With that dubious success rate in mind, CPG advertiser Reckitt has taken a strict approach to its own generative AI marketing projects, piloting specific use cases designed to save its staffers time and stress before rolling them out to its 700-strong marketing organization.
The approach — which Bastien Parizot, Reckitt’s svp of IT and digital calls “functional reinvention” of the marketing workflow — has delivered, speeding up creative asset adaptation by 30%. In this conversation, Parizot walked Digiday through Reckitt’s pilot process, how he’s managed expectations from corporate leadership and whether it’s affected Reckitt’s agency ties.

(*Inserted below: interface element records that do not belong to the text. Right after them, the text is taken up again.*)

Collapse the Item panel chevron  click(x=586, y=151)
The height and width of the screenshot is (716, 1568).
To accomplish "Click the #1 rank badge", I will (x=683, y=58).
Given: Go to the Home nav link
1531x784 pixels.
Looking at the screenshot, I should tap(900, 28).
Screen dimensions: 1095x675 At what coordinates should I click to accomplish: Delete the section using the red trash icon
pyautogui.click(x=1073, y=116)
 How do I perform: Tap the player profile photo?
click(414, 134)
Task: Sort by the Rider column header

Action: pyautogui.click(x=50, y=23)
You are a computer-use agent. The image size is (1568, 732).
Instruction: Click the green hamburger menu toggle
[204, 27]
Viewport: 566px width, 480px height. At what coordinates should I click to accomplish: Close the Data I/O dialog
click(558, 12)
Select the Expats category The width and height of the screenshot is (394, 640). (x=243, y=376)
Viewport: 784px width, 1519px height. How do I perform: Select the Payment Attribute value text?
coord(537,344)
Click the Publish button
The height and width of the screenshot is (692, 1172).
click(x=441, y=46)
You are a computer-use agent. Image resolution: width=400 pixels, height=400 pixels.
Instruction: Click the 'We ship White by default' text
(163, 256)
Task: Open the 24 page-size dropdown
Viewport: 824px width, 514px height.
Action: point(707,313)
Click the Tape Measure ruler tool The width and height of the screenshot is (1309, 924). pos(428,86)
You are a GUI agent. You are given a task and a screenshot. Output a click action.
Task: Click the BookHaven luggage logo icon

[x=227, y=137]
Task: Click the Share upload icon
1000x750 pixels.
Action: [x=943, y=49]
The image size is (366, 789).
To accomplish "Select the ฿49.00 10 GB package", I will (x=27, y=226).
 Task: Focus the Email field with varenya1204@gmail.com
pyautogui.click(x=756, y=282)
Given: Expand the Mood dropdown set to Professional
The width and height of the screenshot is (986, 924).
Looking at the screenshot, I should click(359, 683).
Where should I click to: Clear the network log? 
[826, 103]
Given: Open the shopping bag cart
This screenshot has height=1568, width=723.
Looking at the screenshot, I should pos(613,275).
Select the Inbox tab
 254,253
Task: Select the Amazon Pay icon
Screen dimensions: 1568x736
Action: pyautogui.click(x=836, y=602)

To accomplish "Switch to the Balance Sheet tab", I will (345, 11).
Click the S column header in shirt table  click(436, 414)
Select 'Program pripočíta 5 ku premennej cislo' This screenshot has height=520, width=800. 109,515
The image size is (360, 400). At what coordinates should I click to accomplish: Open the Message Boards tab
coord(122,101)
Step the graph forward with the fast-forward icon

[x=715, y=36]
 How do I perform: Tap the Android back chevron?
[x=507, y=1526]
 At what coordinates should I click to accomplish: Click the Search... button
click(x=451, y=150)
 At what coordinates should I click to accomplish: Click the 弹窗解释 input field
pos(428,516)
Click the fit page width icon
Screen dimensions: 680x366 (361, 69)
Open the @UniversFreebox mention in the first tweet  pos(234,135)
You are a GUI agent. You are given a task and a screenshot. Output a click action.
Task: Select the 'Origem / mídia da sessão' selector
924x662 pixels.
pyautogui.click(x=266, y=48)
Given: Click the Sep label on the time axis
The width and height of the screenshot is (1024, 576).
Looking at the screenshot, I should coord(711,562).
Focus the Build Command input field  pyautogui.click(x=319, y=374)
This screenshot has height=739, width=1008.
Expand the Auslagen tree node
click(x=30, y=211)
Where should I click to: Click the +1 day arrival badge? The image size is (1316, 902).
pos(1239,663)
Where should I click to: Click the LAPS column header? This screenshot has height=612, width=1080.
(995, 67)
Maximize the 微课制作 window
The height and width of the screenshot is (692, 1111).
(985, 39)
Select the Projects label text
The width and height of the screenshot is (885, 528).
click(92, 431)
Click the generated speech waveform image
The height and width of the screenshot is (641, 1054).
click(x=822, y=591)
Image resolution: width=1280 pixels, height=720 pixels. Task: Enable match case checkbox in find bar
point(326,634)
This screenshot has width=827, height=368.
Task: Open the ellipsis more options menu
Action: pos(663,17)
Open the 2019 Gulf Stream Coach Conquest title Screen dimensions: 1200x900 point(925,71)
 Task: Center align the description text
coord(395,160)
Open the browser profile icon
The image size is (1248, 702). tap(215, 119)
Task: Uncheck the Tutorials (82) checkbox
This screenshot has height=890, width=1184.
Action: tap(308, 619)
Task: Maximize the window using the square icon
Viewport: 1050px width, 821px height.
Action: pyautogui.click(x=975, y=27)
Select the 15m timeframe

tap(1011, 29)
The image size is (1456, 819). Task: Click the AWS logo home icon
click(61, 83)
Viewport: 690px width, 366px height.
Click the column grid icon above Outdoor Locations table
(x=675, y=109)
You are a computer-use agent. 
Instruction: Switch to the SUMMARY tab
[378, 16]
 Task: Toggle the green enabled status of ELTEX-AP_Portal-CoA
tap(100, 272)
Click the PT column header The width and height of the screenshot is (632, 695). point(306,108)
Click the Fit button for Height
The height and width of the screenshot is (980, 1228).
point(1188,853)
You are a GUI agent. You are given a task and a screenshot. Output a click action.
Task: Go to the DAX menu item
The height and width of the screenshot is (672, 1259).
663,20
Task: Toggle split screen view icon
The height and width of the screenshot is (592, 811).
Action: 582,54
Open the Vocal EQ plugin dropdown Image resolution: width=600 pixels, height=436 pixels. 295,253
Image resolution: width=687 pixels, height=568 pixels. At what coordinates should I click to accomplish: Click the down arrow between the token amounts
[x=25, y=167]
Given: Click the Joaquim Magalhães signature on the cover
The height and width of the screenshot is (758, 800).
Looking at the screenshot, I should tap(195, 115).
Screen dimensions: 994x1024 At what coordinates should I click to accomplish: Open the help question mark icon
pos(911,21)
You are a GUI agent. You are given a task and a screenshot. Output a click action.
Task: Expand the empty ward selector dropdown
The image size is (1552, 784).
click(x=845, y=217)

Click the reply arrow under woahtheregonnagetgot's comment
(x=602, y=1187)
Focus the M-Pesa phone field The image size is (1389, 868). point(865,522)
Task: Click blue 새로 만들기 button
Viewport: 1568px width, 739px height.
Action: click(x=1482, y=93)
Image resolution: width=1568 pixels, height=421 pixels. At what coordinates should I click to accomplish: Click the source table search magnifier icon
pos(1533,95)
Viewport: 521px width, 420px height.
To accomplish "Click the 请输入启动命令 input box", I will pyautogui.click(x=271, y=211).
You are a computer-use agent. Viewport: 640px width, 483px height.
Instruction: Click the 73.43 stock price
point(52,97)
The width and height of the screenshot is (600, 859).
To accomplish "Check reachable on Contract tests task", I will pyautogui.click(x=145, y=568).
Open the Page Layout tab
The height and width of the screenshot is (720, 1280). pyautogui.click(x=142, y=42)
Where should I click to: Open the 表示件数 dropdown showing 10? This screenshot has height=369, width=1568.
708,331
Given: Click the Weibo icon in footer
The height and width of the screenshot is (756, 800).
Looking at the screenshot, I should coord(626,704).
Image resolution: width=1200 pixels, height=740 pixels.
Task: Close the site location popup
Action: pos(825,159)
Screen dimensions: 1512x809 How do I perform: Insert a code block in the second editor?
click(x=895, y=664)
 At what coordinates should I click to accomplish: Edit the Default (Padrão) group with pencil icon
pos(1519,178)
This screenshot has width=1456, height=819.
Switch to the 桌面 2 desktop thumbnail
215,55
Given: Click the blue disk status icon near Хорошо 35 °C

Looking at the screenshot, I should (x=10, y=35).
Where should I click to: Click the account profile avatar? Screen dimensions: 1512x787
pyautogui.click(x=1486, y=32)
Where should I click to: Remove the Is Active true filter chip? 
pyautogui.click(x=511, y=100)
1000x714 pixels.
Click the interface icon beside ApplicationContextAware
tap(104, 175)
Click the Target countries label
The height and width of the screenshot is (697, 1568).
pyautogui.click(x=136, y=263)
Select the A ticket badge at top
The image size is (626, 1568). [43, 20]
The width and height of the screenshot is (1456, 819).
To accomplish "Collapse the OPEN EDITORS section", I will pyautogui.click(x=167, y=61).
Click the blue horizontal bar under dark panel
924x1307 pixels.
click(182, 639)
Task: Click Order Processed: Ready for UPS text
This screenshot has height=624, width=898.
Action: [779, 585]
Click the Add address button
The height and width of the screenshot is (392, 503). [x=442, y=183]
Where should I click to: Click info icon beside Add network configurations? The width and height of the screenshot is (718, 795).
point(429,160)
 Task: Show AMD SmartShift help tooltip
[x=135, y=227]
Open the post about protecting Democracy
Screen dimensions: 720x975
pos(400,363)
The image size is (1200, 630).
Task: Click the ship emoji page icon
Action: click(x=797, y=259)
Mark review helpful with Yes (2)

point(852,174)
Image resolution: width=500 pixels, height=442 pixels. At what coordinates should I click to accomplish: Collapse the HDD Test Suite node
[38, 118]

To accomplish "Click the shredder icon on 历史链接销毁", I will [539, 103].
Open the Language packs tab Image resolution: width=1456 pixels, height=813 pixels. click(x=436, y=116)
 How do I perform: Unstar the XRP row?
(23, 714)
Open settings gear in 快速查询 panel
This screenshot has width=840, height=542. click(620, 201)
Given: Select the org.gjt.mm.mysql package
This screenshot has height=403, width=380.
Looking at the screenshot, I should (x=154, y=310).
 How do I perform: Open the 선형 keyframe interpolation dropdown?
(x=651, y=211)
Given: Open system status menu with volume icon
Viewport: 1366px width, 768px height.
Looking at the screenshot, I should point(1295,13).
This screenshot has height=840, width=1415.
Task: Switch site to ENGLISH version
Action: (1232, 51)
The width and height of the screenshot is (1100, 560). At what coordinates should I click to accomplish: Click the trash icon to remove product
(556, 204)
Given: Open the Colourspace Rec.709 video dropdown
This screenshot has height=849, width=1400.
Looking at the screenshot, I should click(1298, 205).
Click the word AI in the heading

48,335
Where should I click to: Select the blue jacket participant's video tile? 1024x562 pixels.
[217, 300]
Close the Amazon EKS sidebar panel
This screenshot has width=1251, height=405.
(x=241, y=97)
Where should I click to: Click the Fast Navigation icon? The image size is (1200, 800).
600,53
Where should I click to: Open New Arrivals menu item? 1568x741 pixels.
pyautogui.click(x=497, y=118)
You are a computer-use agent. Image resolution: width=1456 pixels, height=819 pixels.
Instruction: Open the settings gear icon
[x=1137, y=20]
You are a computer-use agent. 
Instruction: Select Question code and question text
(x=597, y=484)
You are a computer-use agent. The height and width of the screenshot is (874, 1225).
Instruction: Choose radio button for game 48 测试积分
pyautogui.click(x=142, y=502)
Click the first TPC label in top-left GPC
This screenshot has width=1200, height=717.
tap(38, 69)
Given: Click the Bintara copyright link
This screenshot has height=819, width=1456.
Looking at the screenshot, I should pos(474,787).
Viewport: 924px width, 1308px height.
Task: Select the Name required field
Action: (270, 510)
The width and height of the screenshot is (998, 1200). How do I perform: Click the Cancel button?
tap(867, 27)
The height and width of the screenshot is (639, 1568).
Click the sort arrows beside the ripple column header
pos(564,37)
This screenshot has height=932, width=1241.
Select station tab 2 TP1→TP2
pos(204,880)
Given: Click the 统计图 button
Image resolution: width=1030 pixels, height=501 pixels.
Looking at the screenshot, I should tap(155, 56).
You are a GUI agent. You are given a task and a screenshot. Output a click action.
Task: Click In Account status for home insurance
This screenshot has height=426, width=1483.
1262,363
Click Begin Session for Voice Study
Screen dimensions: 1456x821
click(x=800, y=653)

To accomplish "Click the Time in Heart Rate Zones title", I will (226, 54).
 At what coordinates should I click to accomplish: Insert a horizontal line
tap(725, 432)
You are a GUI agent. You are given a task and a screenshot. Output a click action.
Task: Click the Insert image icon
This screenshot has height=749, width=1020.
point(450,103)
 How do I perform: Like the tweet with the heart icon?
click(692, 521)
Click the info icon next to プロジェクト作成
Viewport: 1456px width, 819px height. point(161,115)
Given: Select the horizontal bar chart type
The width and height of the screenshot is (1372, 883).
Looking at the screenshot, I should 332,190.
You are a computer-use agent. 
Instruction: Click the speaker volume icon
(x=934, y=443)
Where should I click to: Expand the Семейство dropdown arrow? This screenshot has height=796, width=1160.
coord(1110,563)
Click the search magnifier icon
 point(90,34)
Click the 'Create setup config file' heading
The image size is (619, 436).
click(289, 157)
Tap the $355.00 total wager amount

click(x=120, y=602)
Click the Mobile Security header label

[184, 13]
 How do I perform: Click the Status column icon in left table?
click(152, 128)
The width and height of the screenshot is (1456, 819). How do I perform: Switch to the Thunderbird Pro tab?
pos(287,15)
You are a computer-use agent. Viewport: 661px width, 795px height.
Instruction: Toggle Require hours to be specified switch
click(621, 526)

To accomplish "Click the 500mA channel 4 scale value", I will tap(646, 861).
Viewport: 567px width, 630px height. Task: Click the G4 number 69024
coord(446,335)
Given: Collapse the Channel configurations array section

This interview has been lightly edited for conciseness and clarity.
Reckitt began organizing its use of generative AI beyond ad hoc implementation last year; what marketing applications have you found for the tech?
The intent was not to run a pilot. The intent was to build solutions that we could embed into marketing teams. Think of the process of approving [campaign] artwork; there’s a lot of regulatory, brand [and] legal rules that you need to respect. Those are known in advance, so we built a solution to make sure that is checked automatically. Then the marketer can focus on the design [of the asset].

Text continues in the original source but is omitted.